Une dissémination internationale est-elle inévitable?

L’OMS a en effet déclaré qu’il était inéluctable qu’il y ait des cas en Europe et en Occident. Un cas de clade 1b en lien avec l’épidémie du Kivu et d’Afrique de l’Est a été confirmé en Suède, chez une personne de retour de voyage dans la région. Il y en aura probablement d’autres. Ce n’est pas pour cela qu’il faut paniquer. Nous disposons des moyens de contrôler l’épidémie. Mais nous ne devons pas oublier de donner les moyens de sauver les vies dans les pays principalement concernés.

Camille Besombes, médecin infectiologue. © DR

Les vaccins sont-ils efficaces?

Il y a deux vaccins en circulation, initialement prévus pour lutter contre la variole. Mais le plus répandu est le MVA-BN du laboratoire danois Bavarian Nordic. Ces vaccins ont montré leur efficacité dans le cas du clade 2 et devraient également être efficaces dans le cas du clade 1. Cela étant, moins d’études ont été réalisées sur le clade 1. Une autre question se pose, celle de la durée de protection de ces vaccins.

Dans une tribune publiée par Libération, vous appelez à «travailler sur les racines écologiques et sociales des émergences infectieuses». Que cela impliquerait-il?

Nous sommes face à une situation de crise et à une urgence. Il faut bien sûr activer des mesures médicales et de contrôle de l’épidémie. Mais ces émergences infectieuses se multiplient ces dernières années. Ces maladies n’arrivent pas par hasard dans n’importe quel contexte. Il y a des facteurs (les évolutions économiques et sociales, des changements dans les écosystèmes…) favorisant ces émergences et sur lesquels il nous faut agir. Ce n’est pas dans l’urgence qu’on peut faire quelque chose contre les causes structurelles des maladies. Dans l’urgence, on peut limiter, on ne peut pas véritablement prévenir, c’est-à-dire éviter que l’émergence se produise. L’objectif serait de limiter les émergences avant que le virus passe de l’animal à l’humain. Une fois que la transmission est interhumaine, cela devient plus compliqué à contrôler. Comment peut-on faire? Il faut renforcer socialement et économiquement les pays concernés. Mais aussi les systèmes de santé, et ne plus travailler uniquement lors des crises sur le modèle de l’humanitaire et de la philanthropie. Il faut renforcer les budgets publics consacrés à la santé et de façon pérenne hors des crises, en limitant les politiques d’austérité et de restriction budgétaire.

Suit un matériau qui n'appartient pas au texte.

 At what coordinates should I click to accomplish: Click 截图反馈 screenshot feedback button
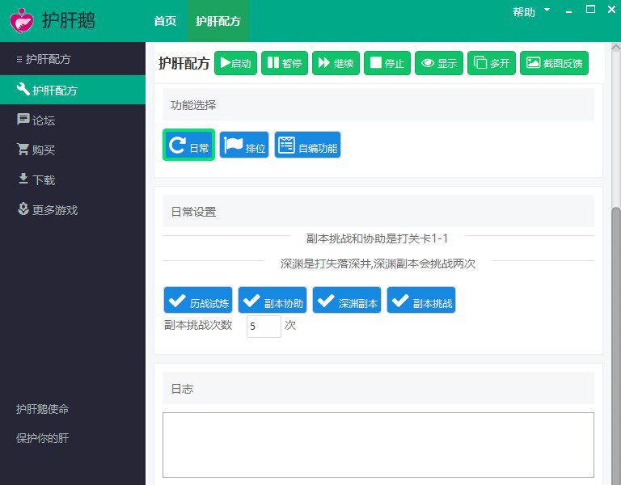pos(553,63)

«Dans l’urgence, on peut limiter, on ne peut pas véritablement prévenir.»

Quid des racines écologiques de ces émergences infectieuses?

Il faut aussi agir sur les facteurs écologiques. Le Kivu est une zone d’exploitation minière et forestière depuis de très longues années. Les écosystèmes sont très dégradés. Il faut qu’on arrive à stopper ces dégradations et à évaluer les conséquences sanitaires et les coûts humains et économiques de ces modifications de l’environnement, qui nous retombent dessus aujourd’hui. Donc, il faut essayer de travailler dans le temps long sur les causes de plusieurs émergences infectieuses et pas uniquement sur une seule émergence en silo. Mais cela demande des changements radicaux. Et c’est très compliqué. L’Ipbes, la plateforme intergouvernementale de la biodiversité et des services écosystémiques –l’équivalent du Giec pour la biodiversité– a écrit un rapport après le Covid, en octobre 2020, pour justement mettre en évidence ces liens entre la déforestation, la perte de biodiversité et les épidémies. Ce comité a proposé des solutions pour «tenter d’échapper à l’ère des pandémies». Par exemple en faisant en sorte que tous les aménagements du territoire soient étudiés sous l’angle de leurs conséquences sanitaires. Beaucoup de chercheurs ont mis en évidence que la forte épidémie d’Ebola qui a eu lieu en 2013 et 2014 en Sierra Leone, au Liberia et en Guinée faisait suite à des politiques d’austérité et à des restrictions budgétaires imposées par le Fonds monétaire international (FMI). Et s’était produite dans les suites d’une large déforestation et de remaniements écologiques de la zone concernée. Ce ne sont pas les Etats touchés qui sont en cause. C’est notre système économique mondial et notre façon d’habiter le monde, l’ensemble des relations avec les non-humains, et entre humains, qu’il faut revoir. Le chantier est immense. Mais tant qu’on ne le mettra pas en route, on connaîtra des épidémies.